## BEGIN Extracted records

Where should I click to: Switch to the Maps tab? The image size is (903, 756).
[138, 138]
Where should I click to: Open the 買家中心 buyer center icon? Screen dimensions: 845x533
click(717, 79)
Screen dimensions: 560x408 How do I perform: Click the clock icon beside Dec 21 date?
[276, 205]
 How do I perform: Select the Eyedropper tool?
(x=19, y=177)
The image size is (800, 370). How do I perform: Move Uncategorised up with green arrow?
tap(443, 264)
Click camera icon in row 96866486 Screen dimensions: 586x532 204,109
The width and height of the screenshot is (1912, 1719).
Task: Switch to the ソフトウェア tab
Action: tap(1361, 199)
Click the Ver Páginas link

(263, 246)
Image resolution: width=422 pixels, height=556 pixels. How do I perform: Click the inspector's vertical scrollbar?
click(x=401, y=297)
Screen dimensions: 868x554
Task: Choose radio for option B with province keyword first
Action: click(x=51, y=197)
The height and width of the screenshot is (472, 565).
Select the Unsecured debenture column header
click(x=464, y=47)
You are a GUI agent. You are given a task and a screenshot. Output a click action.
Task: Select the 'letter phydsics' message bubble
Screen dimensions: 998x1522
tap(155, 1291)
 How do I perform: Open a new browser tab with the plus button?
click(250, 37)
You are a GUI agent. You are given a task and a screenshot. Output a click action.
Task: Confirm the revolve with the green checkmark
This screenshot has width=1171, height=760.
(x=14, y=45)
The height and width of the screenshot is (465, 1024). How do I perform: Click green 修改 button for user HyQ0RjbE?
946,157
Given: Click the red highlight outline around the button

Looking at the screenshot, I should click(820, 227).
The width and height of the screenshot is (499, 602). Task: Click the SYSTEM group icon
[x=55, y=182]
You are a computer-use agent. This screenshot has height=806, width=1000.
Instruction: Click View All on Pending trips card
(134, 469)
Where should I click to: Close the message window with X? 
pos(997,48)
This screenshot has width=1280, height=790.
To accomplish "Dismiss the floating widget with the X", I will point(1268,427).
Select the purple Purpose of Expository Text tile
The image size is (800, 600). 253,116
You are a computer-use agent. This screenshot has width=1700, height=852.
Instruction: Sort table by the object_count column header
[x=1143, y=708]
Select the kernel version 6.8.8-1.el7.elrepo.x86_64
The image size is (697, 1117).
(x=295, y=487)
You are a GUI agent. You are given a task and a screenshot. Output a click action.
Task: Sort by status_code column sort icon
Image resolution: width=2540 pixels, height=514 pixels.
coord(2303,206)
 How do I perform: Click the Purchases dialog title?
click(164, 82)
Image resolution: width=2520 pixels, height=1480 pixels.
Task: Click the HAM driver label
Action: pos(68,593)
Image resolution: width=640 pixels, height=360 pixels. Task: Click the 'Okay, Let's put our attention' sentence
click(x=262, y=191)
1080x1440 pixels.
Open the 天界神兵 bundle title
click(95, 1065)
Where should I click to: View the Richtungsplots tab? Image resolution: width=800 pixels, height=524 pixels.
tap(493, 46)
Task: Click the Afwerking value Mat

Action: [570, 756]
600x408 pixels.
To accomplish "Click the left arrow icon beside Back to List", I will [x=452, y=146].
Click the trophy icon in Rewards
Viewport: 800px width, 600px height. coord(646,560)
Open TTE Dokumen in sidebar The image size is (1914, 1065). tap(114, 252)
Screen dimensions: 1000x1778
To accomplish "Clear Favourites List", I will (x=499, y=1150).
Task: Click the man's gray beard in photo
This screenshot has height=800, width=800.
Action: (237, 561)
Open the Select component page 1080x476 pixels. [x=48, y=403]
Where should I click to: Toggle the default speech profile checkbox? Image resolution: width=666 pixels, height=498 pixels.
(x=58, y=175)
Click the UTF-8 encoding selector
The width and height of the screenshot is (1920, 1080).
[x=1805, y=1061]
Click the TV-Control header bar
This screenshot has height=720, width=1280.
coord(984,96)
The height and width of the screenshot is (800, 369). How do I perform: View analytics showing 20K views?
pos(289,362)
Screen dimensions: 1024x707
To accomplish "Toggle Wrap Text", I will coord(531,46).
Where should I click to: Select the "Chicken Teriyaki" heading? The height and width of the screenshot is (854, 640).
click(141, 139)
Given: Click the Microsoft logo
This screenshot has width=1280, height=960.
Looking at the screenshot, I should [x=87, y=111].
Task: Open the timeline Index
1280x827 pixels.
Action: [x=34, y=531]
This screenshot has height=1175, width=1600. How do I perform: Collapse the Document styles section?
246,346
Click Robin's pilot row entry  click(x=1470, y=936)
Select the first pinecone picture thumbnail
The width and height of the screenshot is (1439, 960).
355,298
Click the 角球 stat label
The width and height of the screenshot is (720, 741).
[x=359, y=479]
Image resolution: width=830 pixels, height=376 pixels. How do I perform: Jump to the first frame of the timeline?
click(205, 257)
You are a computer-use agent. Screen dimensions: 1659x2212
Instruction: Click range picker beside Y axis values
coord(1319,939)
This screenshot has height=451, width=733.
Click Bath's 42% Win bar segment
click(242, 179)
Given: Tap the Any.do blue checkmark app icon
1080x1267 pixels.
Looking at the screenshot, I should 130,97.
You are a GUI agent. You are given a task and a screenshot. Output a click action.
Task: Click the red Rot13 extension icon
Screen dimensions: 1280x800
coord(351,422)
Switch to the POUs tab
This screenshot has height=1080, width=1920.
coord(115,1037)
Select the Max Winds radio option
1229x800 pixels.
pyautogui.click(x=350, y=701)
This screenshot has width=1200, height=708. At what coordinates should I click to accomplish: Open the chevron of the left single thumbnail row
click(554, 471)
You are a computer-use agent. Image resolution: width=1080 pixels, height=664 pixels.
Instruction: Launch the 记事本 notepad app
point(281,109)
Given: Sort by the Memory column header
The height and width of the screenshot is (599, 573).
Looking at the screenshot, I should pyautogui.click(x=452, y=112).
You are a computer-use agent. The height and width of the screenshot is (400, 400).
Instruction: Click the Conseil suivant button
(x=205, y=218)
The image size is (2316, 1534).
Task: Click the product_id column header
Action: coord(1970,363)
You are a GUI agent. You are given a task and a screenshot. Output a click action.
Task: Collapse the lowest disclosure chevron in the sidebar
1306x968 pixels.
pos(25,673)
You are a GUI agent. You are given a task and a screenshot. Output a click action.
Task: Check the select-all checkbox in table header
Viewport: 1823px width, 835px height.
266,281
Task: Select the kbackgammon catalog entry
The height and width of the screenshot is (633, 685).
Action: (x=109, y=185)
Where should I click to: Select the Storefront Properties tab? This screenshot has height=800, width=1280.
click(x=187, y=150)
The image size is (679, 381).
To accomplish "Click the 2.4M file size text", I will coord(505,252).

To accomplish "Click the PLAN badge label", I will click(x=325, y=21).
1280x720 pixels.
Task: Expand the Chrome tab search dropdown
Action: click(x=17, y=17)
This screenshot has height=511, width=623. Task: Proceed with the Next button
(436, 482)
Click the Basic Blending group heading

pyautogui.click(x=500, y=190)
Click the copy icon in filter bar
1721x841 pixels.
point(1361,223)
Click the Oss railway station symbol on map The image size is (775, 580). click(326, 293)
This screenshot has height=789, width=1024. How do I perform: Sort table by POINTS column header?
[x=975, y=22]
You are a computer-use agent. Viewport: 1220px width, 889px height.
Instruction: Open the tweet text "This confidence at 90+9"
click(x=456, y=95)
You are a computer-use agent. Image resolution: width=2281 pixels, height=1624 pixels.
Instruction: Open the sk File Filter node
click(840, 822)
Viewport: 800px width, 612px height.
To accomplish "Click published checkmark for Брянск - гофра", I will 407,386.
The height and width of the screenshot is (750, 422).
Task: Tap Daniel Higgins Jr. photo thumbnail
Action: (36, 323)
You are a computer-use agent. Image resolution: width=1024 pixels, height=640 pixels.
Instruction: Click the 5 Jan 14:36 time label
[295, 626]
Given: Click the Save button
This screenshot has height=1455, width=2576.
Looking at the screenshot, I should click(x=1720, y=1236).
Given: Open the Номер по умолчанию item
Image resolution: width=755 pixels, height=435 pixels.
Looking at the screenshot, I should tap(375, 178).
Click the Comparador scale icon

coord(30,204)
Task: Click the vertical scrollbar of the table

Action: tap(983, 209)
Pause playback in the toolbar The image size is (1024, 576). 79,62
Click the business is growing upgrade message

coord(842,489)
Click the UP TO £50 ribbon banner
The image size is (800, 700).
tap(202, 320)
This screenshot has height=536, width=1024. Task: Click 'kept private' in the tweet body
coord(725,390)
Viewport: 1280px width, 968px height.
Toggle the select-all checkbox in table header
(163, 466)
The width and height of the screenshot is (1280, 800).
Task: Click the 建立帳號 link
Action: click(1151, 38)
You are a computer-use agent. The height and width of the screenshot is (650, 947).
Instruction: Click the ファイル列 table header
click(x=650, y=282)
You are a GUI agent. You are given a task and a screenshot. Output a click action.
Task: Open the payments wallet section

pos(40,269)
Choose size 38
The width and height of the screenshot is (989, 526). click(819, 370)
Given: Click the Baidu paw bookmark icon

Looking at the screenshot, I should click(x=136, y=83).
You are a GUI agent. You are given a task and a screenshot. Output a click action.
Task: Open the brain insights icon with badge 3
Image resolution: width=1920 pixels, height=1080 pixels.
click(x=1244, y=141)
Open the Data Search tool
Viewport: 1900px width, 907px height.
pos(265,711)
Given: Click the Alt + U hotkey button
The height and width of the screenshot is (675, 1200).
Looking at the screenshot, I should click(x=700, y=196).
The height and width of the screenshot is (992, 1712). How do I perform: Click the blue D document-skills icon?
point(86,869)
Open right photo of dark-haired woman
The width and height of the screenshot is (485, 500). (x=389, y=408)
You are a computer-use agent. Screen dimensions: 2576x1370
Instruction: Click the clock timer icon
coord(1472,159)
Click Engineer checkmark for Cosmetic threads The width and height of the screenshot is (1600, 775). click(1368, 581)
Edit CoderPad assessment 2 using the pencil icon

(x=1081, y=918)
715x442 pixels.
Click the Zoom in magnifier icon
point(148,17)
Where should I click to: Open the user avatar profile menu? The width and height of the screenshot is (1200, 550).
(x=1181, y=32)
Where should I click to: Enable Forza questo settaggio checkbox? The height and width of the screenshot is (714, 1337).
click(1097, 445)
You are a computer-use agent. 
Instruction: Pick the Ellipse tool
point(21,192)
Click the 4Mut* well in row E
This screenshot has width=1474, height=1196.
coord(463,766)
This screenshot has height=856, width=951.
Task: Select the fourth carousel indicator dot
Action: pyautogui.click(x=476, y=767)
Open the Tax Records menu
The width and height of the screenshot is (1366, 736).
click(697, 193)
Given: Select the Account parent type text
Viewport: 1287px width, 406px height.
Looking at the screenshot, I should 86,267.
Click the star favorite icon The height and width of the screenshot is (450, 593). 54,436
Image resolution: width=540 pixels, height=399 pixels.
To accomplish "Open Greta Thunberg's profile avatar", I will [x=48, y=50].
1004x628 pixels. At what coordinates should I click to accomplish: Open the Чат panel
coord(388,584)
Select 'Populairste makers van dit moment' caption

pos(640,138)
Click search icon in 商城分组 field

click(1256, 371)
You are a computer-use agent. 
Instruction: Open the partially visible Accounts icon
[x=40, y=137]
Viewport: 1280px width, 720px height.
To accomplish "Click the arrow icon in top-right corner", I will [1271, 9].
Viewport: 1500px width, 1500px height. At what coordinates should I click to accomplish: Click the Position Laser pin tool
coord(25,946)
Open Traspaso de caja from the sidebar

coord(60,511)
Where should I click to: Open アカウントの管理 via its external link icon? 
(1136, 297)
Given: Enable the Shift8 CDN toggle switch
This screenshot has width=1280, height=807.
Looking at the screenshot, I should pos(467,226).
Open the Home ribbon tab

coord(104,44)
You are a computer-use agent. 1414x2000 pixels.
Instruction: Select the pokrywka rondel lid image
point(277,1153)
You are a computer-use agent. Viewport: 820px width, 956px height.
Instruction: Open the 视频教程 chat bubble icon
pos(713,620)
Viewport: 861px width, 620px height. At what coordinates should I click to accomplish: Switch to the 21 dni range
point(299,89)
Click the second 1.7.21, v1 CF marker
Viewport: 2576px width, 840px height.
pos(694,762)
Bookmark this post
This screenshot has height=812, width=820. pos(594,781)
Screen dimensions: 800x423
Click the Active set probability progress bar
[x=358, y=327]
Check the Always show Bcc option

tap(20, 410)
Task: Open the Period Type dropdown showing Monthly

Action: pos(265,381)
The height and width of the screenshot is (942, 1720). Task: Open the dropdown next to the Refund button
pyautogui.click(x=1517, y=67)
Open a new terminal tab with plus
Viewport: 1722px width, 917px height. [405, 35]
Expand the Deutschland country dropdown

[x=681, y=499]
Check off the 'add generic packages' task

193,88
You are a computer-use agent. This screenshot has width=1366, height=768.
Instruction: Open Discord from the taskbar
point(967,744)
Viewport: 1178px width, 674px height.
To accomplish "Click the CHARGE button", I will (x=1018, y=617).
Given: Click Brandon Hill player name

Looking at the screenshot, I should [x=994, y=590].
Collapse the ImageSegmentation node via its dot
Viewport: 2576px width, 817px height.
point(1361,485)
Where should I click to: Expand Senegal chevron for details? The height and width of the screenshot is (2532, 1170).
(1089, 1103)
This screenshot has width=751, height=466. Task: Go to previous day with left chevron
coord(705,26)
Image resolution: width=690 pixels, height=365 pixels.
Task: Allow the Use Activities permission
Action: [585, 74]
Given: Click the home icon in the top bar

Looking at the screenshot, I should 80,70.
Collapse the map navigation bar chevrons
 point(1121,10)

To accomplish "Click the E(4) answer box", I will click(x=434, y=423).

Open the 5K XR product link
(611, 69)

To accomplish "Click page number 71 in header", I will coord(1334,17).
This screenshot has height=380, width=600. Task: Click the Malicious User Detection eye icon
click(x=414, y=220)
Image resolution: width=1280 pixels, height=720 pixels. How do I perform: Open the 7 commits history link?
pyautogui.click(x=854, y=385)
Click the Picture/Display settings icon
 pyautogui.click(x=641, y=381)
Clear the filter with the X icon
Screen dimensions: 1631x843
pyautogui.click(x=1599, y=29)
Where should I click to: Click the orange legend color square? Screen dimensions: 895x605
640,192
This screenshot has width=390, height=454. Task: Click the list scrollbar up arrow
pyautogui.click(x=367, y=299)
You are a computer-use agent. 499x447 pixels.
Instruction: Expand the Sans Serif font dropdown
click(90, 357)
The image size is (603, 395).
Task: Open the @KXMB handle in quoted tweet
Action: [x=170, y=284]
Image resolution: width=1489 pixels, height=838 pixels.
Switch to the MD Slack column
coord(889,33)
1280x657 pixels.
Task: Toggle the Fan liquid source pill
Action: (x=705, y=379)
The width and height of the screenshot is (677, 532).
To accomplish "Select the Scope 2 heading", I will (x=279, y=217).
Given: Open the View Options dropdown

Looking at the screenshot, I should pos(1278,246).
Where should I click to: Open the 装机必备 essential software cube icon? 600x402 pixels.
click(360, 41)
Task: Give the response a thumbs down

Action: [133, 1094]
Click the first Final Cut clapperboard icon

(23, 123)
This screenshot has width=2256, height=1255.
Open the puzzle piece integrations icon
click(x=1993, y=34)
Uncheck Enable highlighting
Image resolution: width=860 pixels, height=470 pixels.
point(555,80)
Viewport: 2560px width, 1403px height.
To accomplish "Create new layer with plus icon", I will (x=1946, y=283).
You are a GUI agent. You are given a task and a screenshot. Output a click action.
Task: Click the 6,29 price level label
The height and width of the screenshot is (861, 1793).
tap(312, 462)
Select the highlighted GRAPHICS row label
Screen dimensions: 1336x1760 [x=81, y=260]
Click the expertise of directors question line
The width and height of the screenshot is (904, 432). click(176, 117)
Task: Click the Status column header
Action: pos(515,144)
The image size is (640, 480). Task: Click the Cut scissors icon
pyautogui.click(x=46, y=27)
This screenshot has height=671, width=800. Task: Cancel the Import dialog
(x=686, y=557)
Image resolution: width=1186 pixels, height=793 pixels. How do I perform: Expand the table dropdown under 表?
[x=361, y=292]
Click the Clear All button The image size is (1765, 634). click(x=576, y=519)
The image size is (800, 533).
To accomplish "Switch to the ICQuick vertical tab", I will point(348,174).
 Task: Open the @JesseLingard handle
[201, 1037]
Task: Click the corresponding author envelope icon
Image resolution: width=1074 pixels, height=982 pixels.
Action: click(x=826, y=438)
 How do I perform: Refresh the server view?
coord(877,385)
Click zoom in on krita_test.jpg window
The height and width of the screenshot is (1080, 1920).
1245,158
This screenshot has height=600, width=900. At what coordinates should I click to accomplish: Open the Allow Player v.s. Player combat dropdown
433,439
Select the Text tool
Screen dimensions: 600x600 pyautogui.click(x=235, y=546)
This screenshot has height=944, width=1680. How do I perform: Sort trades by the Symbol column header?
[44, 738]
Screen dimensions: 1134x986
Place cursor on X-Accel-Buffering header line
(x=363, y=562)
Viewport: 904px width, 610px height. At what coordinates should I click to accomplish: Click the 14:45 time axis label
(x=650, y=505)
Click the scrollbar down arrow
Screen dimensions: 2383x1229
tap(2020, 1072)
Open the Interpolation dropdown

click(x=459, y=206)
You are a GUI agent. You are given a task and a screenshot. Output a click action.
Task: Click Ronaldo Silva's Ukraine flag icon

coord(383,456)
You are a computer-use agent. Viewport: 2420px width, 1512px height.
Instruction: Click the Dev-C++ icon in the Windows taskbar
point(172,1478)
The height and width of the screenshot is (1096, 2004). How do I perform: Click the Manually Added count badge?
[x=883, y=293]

## END Extracted records

:: Short exercise ::
Can you rewrite the entries above as a numbered list, beginning at the line that has "The height and width of the screenshot is (465, 1024)." and stopping after the line that has "[x=1143, y=708]", leaving out blank lines and everything outside that stretch?

:: Response to the task ::
1. The height and width of the screenshot is (465, 1024). How do I perform: Click green 修改 button for user HyQ0RjbE?
2. 946,157
3. Given: Click the red highlight outline around the button
4. Looking at the screenshot, I should click(820, 227).
5. The width and height of the screenshot is (499, 602). Task: Click the SYSTEM group icon
6. [x=55, y=182]
7. You are a computer-use agent. This screenshot has height=806, width=1000.
8. Instruction: Click View All on Pending trips card
9. (134, 469)
10. Where should I click to: Close the message window with X? 
11. pos(997,48)
12. This screenshot has width=1280, height=790.
13. To accomplish "Dismiss the floating widget with the X", I will point(1268,427).
14. Select the purple Purpose of Expository Text tile
15. The image size is (800, 600). 253,116
16. You are a computer-use agent. This screenshot has width=1700, height=852.
17. Instruction: Sort table by the object_count column header
18. [x=1143, y=708]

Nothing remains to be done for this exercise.